Non so quanto tempo io sia rimasto con quel caro uomo, — medico di anime e fattore di galantuomini, — cogli occhi fissi nei suoi e colla mente tesa per cogliere ogni suo pensiero e impadronirmi di ogni sua parola. E mi pareva di vedere intorno a lui, come un corteo, tutti i gentili fantasmi che ci fece amare nei suoi libri, e lontano, in fondo al quadro che mi rappresentavo colla fantasia, quella bella marina ligure, quel bel cielo, quel lido verde e queto, ch'egli ci fece parere più bello e ci rese più caro.
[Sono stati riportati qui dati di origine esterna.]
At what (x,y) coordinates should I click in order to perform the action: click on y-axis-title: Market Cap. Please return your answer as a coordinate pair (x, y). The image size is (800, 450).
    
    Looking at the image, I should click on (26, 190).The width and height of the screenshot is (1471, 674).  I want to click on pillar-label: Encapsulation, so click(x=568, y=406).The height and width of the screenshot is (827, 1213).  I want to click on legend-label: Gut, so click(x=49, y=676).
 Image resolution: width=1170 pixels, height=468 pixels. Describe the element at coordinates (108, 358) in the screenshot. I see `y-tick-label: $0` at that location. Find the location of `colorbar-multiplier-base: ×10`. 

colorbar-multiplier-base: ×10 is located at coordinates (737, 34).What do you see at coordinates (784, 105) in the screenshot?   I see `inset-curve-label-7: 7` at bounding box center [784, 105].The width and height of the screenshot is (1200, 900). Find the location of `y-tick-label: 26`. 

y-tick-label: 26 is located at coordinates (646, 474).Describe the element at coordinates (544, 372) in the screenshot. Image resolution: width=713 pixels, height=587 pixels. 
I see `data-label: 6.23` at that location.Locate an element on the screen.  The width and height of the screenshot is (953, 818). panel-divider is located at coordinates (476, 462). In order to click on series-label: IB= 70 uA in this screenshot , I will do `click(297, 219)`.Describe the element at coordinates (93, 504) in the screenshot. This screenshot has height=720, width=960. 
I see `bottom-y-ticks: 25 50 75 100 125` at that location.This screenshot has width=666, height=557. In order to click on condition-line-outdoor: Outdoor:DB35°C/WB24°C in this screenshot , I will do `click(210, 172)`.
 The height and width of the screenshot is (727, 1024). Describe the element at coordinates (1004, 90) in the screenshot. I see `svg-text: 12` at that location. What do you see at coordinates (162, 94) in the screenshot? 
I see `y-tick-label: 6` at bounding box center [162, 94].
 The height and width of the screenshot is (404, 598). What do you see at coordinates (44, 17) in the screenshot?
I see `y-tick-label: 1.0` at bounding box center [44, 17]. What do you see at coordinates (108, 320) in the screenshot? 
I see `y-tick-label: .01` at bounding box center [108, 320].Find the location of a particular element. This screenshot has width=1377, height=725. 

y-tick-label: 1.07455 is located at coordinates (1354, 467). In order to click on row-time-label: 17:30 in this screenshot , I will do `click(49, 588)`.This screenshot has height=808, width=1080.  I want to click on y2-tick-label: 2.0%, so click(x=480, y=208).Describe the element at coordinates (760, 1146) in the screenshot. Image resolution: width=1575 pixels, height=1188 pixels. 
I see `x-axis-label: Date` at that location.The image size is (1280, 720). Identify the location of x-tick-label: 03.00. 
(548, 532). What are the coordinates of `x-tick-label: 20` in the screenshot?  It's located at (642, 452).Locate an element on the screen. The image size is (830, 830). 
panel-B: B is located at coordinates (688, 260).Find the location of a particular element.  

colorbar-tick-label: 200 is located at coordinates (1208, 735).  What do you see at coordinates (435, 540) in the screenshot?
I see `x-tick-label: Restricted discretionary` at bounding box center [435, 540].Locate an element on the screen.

E udendolo parlare italiano così un po' lentamente e con qualche giro di frase straniera, e pensando ai lunghi anni ch'egli visse fuori della sua patria, e al suo soggiorno in Francia, e ai suoi viaggi in Isvizzera e in Inghilterra, che lo allontanano da noi, provavo come un senso di mestizia, e gli avrei voluto dire quello che ora scrivo, non per chi leggerà, ma proprio per lui: — Tornate fra noi, caro amico, che se non abbiamo potuto agevolare i primi passi che faceste sulla nobile via delle lettere, nè raccoglier di prima mano i fiori di cui l'avete cosparsa, v'abbiamo però accompagnato da lontano con un sentimento d'orgoglio, misto di rammarico e di desiderio. Tornate fra noi perchè abbiamo bisogno d'una persona cara e venerabile, sulla quale versare una parte dell'affetto che avevamo accumulato sul capo di quel vecchio illustre, del quale voi avete la bell'anima, e se non pari gloria, la stessa gloria: quella di aver fatto del bene. —

Uscendo di casa sua, mi accorsi che per la prima volta, dopo due mesi che stavo a Parigi, mi sentivo libero da un certo stordimento, da un turbinio di desiderî, da non so che tumulto del cuore e della testa, che non mi lasciava ben avere, nè lavorare, nè pensare, come se ogni giorno fosse il giorno dell'arrivo, e che a volte mi prostrava in uno sgomento da non potersi esprimere, come di chi credesse d'esser diventato tutt'ad un tratto povero, stupido, nullo, e che tutti, incontrandolo, dovessero sentir compassione di lui. Il Ruffini mi guarì da questa malattia. Dopo di allora non l'ho più visto. Se gli cadranno sott'occhio queste pagine, pensi che i medici debbono tollerare le piccole indiscretezze dei malati — accetti la, mia pubblica professione di gratitudine, — sorrida, — e mi perdoni.

1873.

L'AMORE DEI LIBRI

Un tale, tempo fa, scrisse contro la pessima abitudine di moltissimi italiani, i quali benchè siano dediti alla lettura e possano spendere, non comprano mai un libro.

Le cagioni di quest'abitudine di non comprare, o meglio, di questa mancanza dell'abitudine di comprare, son molte; ma le principali mi paion queste: che la libreria non è ancora considerata come un mobile necessario al decoro della casa, che il libro non è ancora capito come oggetto d'ornamento, che si ama la lettura, infine, ma che non si ama ancora il libro.

Io credo infatti che di tutti i mobili quello che si vende meno in Italia sia lo scaffale.